TASK STATEMENT: Where in the data does the word "computer" appear? Find those lines and copy them.

INPUT RECORDS:
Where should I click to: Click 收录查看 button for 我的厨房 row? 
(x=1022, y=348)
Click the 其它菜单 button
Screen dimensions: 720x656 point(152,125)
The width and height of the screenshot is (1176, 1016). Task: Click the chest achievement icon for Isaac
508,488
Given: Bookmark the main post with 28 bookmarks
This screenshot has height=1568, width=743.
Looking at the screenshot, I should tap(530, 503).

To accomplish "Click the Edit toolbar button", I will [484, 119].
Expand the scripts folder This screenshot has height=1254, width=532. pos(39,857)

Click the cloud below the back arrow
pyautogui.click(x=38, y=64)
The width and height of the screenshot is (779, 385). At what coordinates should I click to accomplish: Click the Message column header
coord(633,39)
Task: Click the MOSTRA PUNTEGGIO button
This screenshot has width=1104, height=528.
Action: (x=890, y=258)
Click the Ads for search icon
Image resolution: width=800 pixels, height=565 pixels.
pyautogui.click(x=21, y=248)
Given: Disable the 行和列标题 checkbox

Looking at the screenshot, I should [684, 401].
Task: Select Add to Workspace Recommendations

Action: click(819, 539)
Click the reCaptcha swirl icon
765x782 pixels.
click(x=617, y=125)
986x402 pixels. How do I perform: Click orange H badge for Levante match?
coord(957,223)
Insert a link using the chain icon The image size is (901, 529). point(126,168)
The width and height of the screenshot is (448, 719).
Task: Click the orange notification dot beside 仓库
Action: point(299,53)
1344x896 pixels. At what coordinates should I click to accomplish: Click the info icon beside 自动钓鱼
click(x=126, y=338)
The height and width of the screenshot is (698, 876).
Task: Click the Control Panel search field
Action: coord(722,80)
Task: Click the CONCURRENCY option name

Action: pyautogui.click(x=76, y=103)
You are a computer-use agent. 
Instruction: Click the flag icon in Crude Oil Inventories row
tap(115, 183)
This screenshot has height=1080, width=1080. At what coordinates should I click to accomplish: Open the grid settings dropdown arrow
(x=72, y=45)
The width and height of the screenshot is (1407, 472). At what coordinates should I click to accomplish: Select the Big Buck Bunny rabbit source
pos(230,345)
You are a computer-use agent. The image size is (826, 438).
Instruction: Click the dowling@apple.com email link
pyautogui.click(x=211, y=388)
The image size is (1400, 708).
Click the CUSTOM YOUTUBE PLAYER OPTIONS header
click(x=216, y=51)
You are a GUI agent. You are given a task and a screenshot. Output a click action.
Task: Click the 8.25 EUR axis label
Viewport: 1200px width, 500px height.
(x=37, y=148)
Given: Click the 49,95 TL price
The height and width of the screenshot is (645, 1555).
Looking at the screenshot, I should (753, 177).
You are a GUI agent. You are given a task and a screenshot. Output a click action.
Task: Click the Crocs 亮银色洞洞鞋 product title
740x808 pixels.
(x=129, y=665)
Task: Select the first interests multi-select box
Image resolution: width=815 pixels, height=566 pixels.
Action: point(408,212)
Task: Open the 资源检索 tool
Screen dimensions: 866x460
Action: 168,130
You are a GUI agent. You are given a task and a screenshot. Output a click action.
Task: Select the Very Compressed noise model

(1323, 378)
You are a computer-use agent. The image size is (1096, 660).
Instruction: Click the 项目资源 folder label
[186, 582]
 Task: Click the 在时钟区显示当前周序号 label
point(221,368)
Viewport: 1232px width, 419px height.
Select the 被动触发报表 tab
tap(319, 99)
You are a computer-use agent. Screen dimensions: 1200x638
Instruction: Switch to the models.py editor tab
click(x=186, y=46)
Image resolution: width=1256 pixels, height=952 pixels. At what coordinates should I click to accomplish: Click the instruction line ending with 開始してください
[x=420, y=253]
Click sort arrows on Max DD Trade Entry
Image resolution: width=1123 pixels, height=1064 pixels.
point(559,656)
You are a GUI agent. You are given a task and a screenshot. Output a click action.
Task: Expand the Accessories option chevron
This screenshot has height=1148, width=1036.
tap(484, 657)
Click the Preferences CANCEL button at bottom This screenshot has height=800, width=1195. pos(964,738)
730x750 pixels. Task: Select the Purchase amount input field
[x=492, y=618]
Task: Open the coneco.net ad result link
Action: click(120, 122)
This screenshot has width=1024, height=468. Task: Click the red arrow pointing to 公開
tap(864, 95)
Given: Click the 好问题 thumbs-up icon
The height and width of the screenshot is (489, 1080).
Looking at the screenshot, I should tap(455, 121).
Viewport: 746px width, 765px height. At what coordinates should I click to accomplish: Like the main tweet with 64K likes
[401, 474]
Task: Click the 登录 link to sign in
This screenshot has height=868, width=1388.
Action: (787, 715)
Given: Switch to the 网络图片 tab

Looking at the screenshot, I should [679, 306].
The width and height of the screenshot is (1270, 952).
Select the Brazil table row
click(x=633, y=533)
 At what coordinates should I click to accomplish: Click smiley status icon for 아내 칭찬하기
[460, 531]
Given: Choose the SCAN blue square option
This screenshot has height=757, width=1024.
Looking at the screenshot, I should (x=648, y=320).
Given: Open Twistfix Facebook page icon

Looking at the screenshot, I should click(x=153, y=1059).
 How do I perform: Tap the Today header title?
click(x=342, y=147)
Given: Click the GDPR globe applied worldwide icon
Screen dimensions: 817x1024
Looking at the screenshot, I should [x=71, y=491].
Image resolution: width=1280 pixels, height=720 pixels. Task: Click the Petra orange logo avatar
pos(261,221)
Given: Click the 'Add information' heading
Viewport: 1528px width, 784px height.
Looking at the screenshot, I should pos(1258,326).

REPLY TO THE TASK:
You are a computer-use agent. 
You are a computer-use agent. The image size is (826, 438).
You are a computer-use agent. The image size is (1096, 660).
You are a computer-use agent. Screen dimensions: 1200x638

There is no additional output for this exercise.